Available records:
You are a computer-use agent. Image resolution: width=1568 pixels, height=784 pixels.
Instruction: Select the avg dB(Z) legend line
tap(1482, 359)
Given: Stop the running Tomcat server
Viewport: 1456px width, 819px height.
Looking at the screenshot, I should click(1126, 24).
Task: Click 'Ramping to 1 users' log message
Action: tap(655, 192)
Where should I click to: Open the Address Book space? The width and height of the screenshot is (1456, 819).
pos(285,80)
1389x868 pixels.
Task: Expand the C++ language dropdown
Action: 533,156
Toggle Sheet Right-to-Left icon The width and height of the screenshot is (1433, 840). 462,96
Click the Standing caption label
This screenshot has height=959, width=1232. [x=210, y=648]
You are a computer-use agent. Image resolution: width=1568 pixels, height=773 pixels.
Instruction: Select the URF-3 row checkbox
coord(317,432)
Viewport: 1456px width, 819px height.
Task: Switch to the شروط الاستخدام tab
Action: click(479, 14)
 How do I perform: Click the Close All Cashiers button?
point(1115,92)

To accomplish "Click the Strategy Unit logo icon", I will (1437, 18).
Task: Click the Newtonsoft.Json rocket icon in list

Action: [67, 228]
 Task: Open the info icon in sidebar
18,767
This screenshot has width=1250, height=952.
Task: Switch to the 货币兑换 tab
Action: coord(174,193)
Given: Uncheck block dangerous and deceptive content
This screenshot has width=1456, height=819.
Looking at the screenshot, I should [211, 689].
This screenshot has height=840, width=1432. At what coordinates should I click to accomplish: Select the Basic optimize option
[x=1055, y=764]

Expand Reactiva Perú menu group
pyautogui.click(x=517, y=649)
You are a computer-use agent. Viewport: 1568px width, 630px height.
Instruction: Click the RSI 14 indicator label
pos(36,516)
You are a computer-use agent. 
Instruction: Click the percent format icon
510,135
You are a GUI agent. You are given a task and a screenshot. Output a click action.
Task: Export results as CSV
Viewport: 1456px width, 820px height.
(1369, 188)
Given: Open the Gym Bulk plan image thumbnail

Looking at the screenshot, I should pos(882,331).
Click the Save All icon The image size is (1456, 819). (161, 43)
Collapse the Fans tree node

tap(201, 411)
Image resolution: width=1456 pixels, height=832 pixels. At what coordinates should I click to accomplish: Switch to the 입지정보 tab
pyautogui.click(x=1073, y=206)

Task description: Your answer must be the line holding "Click the Save" and every later line of the entries above, written out exactly, and nothing else.

Answer area:
Click the Save All icon The image size is (1456, 819). (161, 43)
Collapse the Fans tree node

tap(201, 411)
Image resolution: width=1456 pixels, height=832 pixels. At what coordinates should I click to accomplish: Switch to the 입지정보 tab
pyautogui.click(x=1073, y=206)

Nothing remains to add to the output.